- Genre: Sea shanty
- Composed: c. 1600

= The Maid of Amsterdam =

Sea shanty

"The Maid of Amsterdam", also known as "A-Roving", is a traditional sea shanty. It has a Roud Folk Song Index number of 649.

==History==
The song may date to the Elizabethan or Jacobean era, and versions have been found in Great Britain, Denmark, and France.

Its origin is sometimes given as Thomas Heywood's play The Rape of Lucrece, published 1608 and first performed around 1630. This opinion was held by, and may originate with, John Masefield who wrote, "The words of the solo are scarcely fitted for quotation, but those who wish to know what they are like may consult Thomas Heywood's play of 'Valentinian', where a song almost identical, is given at length." — noting in a later article that Valentinian was a mistake and Lucrece was meant. The song referenced by Masefield is probably the one beginning "Did he take fair Lucrece by the toe man? —Toe man. —I man. —Ha, ha, ha, ha man." However, the relationship between Heywood's song and "The Maid of Amsterdam" is contested by some experts, including Stan Hugill. The author of the notes for Sharp Sea Shanties writes, "It too has an amorous encounter with anatomical progression but there, to put it simply, all similarity ends. The presence of a common entertaining theme line does not prove a connection except possibly in the idea itself."

The tune and lyrics of a version entitled "Lee-gangway Chorus (a-roving)" but opening with the familiar "In Amsterdam there dwelt a maid" was included in Naval Songs (1883) by William A Pond. Between 1904 and 1914, the famous English folklorist Cecil Sharp collected many different versions in the coastal areas of Somerset, England, perhaps suggesting that the song was particularly popular there.

==Lyrics==
The lyrics have many variations. They are often cautionary tales of a sailor's amorous encounter with the Amsterdam maid, who, variably, is married, taking advantage of the sailor for his money, or has the pox. The notes for the Doug Bailey-produced album Short Sharp Shanties claim the most traditional lyrics describe the sailor progressively touching different parts of the maid's body. Regardless of varying lyrics, almost all versions contain the chorus of:

I'll go no more a-rovin' with you, fair maid
A-roving, A-roving, since roving's been my ru-i-in
I'll go no more a-roving with you, fair maid

==Recordings==

=== Traditional Recordings ===
Folk song collector James Madison Carpenter recorded several versions in the early 1930s, mainly in Scotland and presumably from seamen. Stanley Slade of Bristol, England, known as 'The Last Shantyman', sang a version to folklorist Peter Kennedy in 1943, and the recording is available online via the Vaughan Williams Memorial Library. Kennedy also recorded fishermen at Cadgwith, Cornwall, England, singing a version.

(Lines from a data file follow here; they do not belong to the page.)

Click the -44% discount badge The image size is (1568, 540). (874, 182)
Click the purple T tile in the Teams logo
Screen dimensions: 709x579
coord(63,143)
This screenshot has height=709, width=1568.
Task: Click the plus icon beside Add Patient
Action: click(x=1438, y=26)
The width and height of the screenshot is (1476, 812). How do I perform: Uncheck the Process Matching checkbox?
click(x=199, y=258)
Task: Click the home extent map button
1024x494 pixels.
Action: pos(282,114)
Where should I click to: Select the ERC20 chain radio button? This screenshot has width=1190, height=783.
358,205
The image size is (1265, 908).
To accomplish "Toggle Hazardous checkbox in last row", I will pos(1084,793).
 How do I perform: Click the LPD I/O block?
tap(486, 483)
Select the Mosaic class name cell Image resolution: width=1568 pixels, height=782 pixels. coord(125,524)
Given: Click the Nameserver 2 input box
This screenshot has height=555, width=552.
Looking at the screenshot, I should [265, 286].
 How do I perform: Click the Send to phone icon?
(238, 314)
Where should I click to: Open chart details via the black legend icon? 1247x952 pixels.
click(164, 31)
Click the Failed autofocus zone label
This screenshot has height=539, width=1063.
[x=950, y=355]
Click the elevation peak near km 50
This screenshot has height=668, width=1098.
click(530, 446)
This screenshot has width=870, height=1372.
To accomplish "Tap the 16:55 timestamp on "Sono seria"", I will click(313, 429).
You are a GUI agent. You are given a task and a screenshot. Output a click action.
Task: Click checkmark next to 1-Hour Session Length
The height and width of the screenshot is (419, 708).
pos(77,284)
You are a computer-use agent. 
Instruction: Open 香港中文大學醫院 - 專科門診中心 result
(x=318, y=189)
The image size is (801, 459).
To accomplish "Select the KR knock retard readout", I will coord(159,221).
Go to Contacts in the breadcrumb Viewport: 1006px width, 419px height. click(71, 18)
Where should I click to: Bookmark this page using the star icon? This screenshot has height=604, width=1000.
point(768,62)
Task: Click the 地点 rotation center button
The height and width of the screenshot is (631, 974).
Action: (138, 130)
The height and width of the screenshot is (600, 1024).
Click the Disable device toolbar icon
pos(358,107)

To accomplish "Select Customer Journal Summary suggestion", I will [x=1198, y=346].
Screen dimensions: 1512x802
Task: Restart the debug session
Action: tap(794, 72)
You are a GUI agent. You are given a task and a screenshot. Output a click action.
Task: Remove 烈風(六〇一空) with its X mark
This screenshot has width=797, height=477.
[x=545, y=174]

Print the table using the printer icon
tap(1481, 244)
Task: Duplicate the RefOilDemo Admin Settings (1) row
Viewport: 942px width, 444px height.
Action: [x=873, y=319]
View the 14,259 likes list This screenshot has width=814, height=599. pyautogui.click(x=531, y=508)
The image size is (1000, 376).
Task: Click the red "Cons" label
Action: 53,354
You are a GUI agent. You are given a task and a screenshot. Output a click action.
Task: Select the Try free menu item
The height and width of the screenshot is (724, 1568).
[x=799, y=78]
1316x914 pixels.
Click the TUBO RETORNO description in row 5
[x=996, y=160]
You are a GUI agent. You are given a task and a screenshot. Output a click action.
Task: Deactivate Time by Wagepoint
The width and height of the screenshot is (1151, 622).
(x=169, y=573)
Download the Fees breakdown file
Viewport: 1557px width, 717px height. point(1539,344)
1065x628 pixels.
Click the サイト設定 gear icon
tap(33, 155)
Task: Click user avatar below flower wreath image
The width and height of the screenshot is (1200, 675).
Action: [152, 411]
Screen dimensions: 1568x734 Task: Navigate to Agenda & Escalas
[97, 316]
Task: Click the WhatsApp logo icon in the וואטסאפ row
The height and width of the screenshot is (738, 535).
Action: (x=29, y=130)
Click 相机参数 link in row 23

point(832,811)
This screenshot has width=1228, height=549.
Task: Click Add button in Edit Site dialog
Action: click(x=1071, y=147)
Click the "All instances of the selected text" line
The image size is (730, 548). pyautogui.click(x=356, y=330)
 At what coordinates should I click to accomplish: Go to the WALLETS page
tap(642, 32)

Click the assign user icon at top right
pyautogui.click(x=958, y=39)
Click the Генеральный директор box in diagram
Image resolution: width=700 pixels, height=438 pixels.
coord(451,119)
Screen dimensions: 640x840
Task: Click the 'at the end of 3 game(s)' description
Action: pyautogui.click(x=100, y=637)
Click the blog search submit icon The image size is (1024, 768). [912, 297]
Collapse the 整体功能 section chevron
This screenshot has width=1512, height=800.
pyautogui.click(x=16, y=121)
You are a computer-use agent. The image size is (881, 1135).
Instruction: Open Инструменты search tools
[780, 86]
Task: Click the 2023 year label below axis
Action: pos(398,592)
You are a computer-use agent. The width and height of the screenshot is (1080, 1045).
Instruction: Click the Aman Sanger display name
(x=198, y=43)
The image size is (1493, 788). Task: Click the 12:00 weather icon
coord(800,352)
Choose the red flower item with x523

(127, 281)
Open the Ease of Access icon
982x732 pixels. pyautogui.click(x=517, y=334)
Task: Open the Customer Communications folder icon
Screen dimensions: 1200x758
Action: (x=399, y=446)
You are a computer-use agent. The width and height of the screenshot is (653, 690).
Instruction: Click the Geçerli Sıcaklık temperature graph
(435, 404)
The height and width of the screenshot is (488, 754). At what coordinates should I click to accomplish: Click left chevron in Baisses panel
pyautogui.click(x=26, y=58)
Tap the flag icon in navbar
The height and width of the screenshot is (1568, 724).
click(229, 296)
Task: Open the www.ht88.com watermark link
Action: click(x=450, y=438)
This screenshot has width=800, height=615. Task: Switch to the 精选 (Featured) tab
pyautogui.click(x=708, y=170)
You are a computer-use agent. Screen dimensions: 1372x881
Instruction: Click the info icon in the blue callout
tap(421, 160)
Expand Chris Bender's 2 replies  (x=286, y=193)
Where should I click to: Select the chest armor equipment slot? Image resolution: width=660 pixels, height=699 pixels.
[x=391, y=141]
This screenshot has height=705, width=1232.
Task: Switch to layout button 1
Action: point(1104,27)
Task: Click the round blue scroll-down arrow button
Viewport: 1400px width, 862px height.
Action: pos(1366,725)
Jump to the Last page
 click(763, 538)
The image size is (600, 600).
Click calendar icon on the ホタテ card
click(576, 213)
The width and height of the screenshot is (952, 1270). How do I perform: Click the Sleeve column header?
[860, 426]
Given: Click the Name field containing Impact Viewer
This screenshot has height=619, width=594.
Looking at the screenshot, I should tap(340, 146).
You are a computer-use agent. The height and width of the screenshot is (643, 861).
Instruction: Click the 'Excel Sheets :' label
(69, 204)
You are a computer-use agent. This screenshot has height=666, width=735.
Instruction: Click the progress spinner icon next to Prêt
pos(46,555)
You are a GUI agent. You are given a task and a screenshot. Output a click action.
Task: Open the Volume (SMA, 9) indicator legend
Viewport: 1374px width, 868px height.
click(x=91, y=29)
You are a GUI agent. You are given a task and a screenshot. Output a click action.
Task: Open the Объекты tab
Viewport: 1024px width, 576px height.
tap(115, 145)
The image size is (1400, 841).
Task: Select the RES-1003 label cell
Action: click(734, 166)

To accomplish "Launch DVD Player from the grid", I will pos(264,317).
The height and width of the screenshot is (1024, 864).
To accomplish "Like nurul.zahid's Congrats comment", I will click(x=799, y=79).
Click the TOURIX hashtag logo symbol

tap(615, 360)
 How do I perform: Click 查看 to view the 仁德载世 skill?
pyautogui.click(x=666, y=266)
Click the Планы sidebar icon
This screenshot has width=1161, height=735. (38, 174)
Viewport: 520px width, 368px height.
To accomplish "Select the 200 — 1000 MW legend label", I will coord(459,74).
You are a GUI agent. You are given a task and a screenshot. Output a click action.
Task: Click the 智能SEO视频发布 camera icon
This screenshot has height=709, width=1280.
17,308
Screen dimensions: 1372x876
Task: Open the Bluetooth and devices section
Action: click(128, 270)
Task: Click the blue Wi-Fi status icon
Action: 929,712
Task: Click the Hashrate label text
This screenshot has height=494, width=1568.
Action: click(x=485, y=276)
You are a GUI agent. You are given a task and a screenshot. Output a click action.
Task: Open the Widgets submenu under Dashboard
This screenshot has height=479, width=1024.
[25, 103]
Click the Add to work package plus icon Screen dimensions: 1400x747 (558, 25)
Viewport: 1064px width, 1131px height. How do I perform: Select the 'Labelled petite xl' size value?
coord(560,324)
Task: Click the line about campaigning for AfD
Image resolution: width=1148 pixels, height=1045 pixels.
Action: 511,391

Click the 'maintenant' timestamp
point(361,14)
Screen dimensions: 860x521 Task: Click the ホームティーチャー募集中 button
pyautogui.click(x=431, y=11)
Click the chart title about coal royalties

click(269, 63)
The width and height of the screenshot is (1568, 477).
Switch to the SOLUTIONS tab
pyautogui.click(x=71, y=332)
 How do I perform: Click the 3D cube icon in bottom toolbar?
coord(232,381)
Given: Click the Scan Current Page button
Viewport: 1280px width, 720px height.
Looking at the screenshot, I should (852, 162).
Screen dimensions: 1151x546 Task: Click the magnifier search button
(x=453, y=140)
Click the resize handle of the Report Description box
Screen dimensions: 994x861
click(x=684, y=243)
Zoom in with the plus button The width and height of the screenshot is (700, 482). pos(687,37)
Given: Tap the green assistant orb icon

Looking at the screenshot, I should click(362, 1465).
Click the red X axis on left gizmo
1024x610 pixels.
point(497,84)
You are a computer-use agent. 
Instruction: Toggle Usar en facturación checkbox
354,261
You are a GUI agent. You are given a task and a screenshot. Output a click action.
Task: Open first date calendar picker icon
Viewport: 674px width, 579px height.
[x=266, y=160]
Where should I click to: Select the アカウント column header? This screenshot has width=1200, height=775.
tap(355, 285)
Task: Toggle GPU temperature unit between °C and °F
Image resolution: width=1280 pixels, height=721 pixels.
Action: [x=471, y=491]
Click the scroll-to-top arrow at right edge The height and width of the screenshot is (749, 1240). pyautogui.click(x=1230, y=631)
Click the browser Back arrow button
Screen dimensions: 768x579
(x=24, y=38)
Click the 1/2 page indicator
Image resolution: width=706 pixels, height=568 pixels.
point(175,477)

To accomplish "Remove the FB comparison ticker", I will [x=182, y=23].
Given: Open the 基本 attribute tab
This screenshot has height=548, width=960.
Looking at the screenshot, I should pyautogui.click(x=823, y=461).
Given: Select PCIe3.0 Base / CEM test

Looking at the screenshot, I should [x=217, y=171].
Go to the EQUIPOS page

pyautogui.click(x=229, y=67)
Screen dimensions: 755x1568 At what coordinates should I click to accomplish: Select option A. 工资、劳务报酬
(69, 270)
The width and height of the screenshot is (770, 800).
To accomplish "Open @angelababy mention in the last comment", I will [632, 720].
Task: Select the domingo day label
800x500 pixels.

Both versions can be heard on the British Library Sound Archive website.

Alan Lomax recorded two versions of the song in the United States, one from Charles J Finger of Washington D.C. in 1937, and another from Captain Richard Maitland in Sailor's Snug Harbor retirement home in Staten Island, New York in 1939. Helen Creighton recorded two versions in Nova Scotia, Canada in the 1940s.

=== Popular Recordings ===
The song has been recorded by various artists, such as operatic baritone Leonard Warren, the Robert Shaw Chorale and Paul Clayton. It was featured on the ending credits of episode two of the 1950s television show The Buccaneers and also as background music on various episodes. It is the 2nd track of the soundtrack of the video game Assassin's Creed IV: Black Flag, and the song can be heard when the main character is sailing the ship. Further a version of it is sung by the sailors in the 1979 TV-movie Mayflower: The Pilgrims' Adventure, as well as by the whalers in the opening of the 1956 film version of Moby Dick.

Philip Seymour Hoffman gives an informal performance of the song in the 2012 film The Master.

It also featured in the medley of music that was played daily on the commencement of programmes on Westward Television.

== Other Recordings ==

- "A Rovin' (Amsterdam Maid)" was recorded by the American quintet Bounding Main and released on their 2005 album Maiden Voyage.